Radiative property investigation of metal nanoparticles embedded in absorption layer for thin-film solar cell with the consideration of medium absorption and dependent scattering

Abstract

Spectral radiative transfer between particles of dispersed particulate medium occurs widely in many fields, which may be affected by host medium absorption (HMA) and dependent scattering effect (DSE) between particles. However, few studies on the radiative properties of dispersed particulate medium have considered both the effects of medium absorption and dependent scattering, which can result in significant errors. Meanwhile, metal nanoparticles (NPs) are used generally in absorption layer of thin-film solar cells due to their localized surface plasmon resonance (LSPR) effect. The absorption layer embedded with metal NPs could be seen as the special dispersed particulate medium. To calculate the radiative properties of metal NPs embedded in absorption layer for thin-film solar cell accurately, the idea of combining the LSPR of metal NPs, DSE between particles, and HMA is proposed by the authors.
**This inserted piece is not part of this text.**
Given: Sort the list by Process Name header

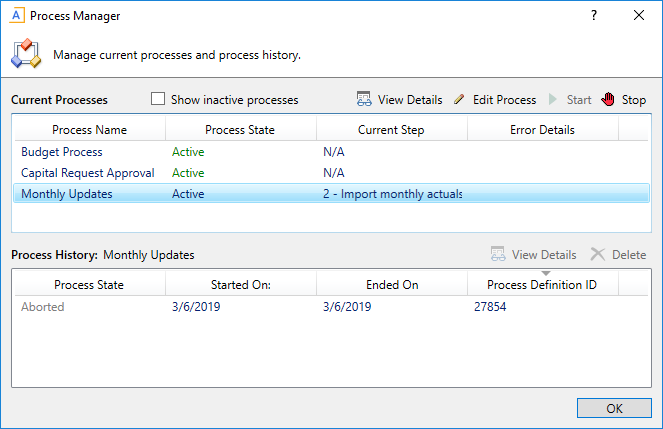Looking at the screenshot, I should tap(89, 130).
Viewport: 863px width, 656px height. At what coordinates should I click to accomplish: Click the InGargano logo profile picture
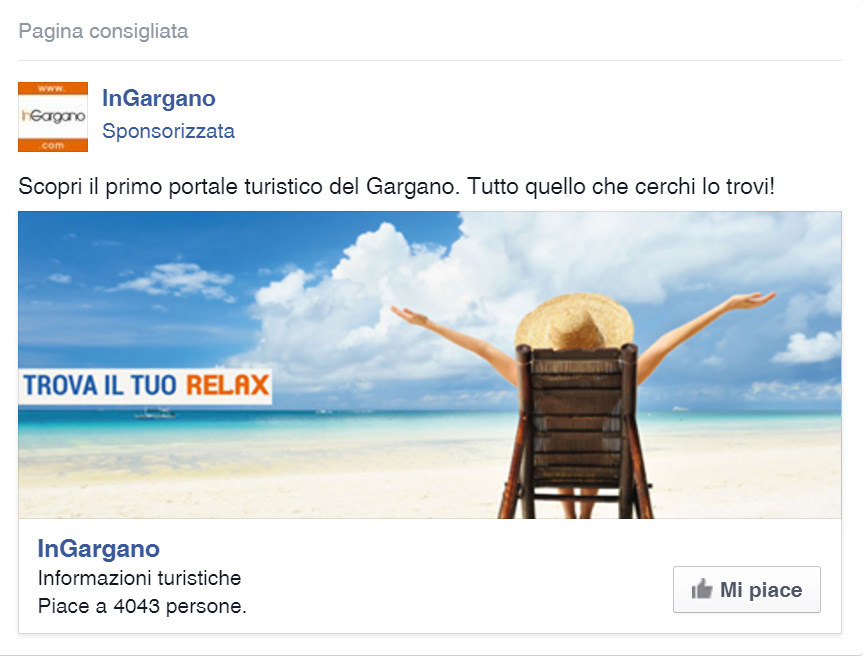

Multiple sphere T-matrix (MSTM) method and generalized Mie scattering theory are used to calculate the radiative properties of metal NPs embedded in absorption layer for thin-film solar cell with the consideration of HMA and DSE. Compared to the conventional method without the consideration of HMA and DSE, the method can decrease the maximum relative error and average error between experimental data and calculation data from 62.75% to 8.09%, and from 14.22% to 3.72%, respectively.